Check the incision at least once or twice a day to make sure it’s healing properly. Make sure the incision stays dry, and contact your vet if anything looks concerning. Once the incision heals, your dog is free to be as active as they want again.


Frequently Asked Questions


How Much is it to Spay or Neuter a Dog?

A spay/neuter can cost anywhere from $25 to $500 depending on where you get it done. Luckily, there are lots of low cost spay and neuter clinics that offer the procedure for cheap or free to encourage more pet parents to do it.


How Can I Find a Low Cost Spay and Neuter Clinic Near Me?

Search “low cost spay and neuter clinic near me” to see local options. You may also be able to ask local rescues and shelters for advice on low cost spay and neuter options.


At What Age Should I Spay/Neuter My Pet?

Dogs can be spayed as early as eight weeks old, but most pet parents do it around six months old. Ask your vet for personalized advice on when to spay/neuter your dog.


Are There Health Risks Associated with Spaying/Neutering?

Health risks are typically low for spaying/neutering. However, without proper post-surgery care, pets could be at risk of infection.


Will Spaying/Neutering Change My Pet’s Behavior?

Spaying/neutering won’t completely change your pet’s behavior, but it could make them less aggressive, less likely to wander, and less likely to hump objects and animals. While the procedure can help with these bad behaviors, it should never be a replacement for proper training.


Can I Spay/Neuter a Senior Pet?

Yes, you can spay/neuter older pets. However, spaying/neutering is typically recommended before a pet reaches sexual maturity, so talk to your vet to find out if spaying/neutering is recommended for your adult dog.
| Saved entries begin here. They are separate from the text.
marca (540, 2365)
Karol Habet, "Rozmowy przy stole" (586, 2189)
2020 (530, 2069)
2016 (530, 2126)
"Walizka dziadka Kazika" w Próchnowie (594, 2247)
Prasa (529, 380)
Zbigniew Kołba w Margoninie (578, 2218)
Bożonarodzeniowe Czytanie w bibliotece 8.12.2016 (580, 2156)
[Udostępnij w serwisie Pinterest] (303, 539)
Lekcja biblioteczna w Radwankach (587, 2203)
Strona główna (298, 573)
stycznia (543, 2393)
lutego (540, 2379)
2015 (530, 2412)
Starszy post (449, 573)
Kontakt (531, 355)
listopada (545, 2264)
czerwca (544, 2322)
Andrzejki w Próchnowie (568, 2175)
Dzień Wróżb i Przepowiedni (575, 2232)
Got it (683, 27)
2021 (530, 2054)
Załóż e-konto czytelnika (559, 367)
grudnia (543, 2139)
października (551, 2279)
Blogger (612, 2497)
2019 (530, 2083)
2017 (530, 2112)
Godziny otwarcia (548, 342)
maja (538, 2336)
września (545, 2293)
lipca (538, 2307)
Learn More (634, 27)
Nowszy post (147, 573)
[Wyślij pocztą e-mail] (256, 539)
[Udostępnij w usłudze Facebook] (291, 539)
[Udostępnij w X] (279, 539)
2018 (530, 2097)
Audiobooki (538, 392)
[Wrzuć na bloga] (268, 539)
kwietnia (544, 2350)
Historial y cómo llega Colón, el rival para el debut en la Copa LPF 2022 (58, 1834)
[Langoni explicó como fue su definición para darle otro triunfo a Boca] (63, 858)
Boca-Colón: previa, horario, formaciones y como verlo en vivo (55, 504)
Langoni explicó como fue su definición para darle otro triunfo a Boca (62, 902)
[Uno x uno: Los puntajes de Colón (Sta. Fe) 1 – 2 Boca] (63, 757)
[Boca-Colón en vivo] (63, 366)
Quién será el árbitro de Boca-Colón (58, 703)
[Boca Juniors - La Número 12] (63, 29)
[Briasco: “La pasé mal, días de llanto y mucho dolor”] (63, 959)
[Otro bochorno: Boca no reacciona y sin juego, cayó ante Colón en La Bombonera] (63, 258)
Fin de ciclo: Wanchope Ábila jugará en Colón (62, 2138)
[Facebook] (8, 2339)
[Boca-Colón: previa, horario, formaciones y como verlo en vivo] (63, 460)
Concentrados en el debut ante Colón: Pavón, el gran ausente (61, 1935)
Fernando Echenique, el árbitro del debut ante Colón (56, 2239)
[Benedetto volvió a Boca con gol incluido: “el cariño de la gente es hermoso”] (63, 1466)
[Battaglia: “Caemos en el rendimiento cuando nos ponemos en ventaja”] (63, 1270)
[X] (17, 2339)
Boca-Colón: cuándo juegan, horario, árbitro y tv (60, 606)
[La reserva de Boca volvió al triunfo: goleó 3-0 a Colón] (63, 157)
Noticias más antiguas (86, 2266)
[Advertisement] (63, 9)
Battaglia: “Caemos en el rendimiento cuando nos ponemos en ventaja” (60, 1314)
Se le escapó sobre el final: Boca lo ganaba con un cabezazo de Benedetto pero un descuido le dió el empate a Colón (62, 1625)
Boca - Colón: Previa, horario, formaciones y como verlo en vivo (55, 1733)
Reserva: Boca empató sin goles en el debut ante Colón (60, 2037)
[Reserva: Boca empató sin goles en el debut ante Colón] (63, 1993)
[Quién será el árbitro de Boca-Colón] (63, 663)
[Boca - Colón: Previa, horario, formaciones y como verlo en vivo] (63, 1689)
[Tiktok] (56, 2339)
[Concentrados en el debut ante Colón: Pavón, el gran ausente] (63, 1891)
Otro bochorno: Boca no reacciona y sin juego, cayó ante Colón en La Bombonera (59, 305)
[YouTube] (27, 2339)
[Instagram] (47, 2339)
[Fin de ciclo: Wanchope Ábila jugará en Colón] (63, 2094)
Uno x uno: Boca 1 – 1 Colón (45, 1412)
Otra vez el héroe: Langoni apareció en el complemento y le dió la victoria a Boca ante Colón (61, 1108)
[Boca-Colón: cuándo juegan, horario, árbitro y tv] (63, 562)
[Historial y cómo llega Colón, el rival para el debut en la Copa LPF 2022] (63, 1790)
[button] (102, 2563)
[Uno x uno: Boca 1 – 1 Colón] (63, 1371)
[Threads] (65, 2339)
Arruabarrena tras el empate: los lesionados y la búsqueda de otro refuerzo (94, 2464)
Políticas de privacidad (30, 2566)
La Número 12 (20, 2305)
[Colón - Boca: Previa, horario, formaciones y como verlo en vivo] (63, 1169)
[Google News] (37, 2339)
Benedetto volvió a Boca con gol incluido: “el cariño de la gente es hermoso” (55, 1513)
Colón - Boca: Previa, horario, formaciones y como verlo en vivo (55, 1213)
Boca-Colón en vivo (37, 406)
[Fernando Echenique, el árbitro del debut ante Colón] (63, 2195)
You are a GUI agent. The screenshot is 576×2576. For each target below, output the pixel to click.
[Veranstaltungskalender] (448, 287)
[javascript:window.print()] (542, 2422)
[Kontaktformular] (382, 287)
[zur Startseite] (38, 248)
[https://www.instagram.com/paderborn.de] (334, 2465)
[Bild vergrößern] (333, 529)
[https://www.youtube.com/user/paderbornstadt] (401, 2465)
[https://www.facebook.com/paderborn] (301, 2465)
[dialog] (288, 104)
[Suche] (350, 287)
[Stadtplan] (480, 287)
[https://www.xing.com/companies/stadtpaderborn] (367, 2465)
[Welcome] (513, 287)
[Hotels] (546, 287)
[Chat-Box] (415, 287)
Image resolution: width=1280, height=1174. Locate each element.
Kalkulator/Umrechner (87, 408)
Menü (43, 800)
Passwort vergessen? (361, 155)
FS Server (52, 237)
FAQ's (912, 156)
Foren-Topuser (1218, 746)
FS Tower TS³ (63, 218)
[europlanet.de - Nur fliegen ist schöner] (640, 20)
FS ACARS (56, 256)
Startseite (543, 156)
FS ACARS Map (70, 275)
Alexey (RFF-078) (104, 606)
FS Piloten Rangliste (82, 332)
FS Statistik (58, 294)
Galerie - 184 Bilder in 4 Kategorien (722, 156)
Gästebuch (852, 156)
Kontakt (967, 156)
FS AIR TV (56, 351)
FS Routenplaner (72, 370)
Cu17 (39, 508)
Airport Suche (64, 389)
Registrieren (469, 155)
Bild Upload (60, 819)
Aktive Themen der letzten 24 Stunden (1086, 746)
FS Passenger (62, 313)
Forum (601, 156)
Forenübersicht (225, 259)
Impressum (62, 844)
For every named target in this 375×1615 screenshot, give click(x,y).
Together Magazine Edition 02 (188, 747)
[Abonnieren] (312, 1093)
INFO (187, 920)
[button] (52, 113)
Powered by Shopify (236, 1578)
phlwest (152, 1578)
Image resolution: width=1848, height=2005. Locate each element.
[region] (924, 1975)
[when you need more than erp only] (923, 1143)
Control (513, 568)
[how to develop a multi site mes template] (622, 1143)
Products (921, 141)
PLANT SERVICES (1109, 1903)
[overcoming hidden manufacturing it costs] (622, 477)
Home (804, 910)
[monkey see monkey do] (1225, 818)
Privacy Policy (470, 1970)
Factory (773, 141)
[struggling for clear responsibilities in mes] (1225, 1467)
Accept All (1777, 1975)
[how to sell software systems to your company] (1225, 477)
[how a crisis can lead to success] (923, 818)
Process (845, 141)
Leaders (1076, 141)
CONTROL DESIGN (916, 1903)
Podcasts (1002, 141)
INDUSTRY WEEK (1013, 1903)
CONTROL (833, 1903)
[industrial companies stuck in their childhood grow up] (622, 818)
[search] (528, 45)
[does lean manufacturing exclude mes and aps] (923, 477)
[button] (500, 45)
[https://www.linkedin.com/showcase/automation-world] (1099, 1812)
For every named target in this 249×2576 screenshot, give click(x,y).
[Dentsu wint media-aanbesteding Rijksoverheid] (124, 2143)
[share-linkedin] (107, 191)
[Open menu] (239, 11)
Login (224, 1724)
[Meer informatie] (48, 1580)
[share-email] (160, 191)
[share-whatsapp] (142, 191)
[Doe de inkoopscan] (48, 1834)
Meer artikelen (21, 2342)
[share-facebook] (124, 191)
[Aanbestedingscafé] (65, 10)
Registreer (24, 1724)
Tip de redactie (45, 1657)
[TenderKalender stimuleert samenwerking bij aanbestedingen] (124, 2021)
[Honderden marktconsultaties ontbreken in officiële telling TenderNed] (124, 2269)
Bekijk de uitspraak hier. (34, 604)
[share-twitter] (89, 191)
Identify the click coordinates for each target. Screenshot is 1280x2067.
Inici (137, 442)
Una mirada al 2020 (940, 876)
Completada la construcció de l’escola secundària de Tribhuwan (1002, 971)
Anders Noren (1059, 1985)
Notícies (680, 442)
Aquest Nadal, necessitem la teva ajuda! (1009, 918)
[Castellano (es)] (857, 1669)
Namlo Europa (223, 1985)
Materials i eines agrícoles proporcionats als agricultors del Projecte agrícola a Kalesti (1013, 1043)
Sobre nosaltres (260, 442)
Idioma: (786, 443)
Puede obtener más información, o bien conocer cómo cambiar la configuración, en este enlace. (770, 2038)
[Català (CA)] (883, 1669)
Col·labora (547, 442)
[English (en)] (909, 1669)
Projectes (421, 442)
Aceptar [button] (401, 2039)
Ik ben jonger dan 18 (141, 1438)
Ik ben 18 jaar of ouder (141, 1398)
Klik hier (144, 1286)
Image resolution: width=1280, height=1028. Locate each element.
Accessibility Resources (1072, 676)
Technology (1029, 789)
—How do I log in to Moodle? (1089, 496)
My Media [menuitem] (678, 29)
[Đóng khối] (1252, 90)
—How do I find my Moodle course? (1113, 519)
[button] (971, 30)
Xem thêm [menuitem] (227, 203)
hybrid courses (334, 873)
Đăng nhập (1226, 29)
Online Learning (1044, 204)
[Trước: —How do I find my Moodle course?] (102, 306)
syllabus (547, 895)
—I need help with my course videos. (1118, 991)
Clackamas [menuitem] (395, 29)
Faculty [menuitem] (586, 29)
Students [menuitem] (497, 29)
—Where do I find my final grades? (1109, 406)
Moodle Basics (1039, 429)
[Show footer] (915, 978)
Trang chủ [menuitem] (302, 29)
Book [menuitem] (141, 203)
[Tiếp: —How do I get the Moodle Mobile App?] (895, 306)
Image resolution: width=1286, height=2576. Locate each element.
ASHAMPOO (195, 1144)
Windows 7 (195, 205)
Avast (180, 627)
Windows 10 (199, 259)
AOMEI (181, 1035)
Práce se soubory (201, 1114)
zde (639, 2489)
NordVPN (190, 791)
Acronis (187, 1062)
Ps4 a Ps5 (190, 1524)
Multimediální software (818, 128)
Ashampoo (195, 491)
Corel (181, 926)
They can do a checkup to make sure your furry friend is in good enough shape for the procedure.


Vet looking at dog

Spaying/Neutering Saves Lives!

Spaying and neutering are recommended for most dogs and cats because they can improve their health and behavior while also preventing unwanted litters. If you’re on the fence about whether or not you should get the procedure, talk about the details with your vet to help you decide what’s best for your furry friend.